Stored data:
====
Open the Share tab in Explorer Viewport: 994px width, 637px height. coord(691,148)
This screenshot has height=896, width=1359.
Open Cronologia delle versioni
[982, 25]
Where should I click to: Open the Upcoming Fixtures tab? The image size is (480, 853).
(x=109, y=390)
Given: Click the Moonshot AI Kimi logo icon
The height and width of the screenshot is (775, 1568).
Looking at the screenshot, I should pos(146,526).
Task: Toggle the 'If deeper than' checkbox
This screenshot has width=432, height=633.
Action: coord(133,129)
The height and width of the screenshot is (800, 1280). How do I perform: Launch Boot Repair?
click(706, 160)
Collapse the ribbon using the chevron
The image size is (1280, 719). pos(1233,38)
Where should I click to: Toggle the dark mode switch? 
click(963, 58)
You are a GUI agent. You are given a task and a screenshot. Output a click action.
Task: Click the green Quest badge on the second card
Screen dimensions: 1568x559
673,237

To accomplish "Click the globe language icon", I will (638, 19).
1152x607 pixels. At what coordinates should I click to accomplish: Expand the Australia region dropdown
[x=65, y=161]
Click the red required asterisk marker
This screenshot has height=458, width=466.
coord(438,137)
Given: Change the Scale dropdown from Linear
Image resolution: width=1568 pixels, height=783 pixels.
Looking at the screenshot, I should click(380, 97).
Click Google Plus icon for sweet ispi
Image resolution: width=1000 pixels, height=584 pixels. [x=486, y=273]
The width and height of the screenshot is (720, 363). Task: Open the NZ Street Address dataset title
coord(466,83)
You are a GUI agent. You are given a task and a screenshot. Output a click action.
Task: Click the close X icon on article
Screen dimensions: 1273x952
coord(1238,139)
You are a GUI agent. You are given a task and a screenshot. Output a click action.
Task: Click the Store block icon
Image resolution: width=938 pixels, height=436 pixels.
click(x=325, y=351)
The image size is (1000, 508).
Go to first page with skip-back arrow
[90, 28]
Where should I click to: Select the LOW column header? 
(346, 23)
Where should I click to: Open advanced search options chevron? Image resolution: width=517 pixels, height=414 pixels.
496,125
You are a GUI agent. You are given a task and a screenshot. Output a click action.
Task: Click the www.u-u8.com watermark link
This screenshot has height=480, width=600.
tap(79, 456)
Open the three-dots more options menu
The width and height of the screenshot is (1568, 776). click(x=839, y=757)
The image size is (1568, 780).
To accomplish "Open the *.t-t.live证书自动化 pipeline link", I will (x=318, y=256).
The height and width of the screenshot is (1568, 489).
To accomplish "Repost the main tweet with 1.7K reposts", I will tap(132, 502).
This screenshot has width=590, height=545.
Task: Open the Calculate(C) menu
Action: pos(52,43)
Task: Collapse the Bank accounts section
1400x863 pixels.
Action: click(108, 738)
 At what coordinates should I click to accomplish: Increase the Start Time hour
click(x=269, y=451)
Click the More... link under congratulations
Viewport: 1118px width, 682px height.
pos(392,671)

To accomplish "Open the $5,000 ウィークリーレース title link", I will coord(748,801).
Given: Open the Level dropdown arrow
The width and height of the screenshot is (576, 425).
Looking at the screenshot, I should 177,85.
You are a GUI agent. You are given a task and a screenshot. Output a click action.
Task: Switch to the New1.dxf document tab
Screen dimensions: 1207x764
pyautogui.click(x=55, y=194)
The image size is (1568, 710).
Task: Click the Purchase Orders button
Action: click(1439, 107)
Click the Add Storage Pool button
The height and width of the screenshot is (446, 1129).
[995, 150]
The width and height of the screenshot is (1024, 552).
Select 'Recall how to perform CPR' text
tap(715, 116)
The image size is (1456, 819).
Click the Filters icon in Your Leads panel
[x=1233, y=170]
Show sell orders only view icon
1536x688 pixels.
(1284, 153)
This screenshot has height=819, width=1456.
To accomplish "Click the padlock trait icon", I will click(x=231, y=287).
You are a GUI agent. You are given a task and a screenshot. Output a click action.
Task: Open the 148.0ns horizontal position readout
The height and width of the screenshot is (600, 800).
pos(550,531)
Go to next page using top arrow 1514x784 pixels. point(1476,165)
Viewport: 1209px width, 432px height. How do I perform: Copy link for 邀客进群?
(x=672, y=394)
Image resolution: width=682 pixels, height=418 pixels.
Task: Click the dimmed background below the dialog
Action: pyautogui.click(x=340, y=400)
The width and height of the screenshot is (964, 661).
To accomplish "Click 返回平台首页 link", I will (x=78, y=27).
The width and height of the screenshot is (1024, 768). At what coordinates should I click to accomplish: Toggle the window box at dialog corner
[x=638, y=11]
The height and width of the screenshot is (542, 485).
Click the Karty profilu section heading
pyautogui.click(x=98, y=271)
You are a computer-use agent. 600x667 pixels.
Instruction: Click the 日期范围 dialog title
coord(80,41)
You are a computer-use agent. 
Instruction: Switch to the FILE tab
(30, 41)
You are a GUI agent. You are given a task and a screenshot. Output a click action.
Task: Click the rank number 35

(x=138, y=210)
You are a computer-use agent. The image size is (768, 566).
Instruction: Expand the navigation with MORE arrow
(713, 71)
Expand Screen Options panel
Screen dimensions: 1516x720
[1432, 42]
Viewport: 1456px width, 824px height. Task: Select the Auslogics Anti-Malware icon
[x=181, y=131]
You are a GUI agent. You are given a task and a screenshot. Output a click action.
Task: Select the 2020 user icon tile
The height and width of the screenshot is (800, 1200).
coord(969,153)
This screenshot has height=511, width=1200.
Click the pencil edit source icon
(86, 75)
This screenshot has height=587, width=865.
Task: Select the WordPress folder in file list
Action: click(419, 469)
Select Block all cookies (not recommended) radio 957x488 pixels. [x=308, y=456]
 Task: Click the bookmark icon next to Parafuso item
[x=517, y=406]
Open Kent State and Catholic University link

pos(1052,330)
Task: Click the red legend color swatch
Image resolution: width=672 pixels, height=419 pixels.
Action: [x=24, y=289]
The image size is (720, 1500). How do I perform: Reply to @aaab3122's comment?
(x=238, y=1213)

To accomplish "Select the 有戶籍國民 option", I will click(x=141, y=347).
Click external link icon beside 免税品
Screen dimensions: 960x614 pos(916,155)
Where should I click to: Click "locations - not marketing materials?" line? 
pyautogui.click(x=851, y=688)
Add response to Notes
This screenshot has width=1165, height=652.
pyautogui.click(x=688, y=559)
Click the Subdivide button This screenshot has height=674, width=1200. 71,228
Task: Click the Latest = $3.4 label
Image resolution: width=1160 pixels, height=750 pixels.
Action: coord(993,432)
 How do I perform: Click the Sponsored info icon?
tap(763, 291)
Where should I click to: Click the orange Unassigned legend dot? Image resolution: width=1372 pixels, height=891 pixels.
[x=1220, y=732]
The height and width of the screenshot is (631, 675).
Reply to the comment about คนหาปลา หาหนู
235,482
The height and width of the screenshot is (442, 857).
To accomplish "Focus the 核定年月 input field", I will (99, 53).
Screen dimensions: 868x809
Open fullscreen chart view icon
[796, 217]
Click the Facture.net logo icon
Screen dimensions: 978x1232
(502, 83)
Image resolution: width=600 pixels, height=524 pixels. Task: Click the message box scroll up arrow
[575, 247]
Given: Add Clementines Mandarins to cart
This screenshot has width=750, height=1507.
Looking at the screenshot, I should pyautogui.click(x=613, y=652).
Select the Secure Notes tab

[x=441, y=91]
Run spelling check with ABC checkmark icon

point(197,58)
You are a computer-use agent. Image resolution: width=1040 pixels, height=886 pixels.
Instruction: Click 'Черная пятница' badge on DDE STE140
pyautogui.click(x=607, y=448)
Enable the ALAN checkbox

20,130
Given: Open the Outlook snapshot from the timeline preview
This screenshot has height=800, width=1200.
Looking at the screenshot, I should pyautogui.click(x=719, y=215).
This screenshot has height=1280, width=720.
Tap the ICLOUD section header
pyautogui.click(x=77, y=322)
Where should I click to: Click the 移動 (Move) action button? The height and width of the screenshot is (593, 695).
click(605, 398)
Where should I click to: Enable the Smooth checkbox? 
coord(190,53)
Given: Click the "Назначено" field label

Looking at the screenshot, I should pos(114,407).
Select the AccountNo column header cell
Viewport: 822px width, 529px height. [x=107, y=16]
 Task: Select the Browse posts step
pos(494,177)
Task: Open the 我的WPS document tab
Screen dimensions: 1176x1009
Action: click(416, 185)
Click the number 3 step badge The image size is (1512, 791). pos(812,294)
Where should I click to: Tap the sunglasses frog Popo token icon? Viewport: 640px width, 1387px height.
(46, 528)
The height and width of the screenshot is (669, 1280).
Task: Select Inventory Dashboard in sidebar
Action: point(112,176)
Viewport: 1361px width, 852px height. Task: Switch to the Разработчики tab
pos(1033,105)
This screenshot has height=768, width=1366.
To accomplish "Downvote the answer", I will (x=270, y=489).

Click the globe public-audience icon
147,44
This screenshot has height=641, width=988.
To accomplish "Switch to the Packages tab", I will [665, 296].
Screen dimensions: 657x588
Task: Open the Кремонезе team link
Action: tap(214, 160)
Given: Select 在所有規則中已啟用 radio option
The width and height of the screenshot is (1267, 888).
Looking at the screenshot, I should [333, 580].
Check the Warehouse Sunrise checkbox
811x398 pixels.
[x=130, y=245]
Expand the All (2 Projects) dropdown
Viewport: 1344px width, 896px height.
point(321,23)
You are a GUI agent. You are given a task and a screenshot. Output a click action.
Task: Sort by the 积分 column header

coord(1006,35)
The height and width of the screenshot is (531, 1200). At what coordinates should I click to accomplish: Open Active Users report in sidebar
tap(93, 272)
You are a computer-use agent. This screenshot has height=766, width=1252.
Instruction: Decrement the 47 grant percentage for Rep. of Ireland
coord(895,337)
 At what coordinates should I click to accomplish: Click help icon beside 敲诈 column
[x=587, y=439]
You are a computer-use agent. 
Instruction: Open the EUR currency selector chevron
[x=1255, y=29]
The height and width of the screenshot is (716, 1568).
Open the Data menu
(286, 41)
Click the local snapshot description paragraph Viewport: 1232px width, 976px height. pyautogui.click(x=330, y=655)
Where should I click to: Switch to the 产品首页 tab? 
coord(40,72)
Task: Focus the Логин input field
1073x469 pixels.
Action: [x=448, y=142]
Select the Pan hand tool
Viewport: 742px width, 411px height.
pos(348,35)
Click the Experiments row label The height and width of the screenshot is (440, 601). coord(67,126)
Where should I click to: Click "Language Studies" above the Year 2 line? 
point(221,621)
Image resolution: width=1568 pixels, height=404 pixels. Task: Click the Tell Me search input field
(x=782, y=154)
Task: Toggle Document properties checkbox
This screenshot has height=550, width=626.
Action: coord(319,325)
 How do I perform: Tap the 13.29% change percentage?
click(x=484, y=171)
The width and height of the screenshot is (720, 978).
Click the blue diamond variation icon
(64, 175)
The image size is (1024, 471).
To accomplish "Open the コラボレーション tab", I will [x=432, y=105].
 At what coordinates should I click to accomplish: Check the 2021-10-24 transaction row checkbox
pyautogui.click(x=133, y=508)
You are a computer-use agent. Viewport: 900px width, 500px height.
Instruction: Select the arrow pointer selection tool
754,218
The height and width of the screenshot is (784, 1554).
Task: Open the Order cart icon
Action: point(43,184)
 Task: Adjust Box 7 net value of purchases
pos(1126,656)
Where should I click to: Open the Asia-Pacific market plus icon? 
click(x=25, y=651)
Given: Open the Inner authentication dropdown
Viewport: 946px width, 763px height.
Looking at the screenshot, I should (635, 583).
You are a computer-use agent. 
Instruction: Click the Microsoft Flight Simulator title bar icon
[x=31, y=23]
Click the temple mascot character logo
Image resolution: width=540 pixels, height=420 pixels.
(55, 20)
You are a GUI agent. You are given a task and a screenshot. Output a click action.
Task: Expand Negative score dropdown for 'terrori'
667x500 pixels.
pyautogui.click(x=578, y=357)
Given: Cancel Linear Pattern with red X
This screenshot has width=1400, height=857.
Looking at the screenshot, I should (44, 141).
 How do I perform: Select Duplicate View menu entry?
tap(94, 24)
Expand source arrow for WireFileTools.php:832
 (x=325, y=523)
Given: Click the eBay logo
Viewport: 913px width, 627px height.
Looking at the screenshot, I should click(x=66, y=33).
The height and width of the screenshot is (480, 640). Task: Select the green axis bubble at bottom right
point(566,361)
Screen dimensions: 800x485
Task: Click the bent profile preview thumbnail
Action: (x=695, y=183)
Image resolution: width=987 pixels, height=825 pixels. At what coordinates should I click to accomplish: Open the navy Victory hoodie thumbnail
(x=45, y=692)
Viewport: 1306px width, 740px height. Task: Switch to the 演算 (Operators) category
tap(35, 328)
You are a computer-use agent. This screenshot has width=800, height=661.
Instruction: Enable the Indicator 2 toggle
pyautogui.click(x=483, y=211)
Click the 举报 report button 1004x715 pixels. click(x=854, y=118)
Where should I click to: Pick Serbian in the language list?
====
Work instruction:
Given the records above, reproduce precisely and only the lines between the line holding "Viewport: 1361px width, 852px" and the line holding "Given: Select 在所有規則中已啟用 radio option", inclusive.

Exercise output:
Viewport: 1361px width, 852px height. Task: Switch to the Разработчики tab
pos(1033,105)
This screenshot has height=768, width=1366.
To accomplish "Downvote the answer", I will (x=270, y=489).

Click the globe public-audience icon
147,44
This screenshot has height=641, width=988.
To accomplish "Switch to the Packages tab", I will [665, 296].
Screen dimensions: 657x588
Task: Open the Кремонезе team link
Action: tap(214, 160)
Given: Select 在所有規則中已啟用 radio option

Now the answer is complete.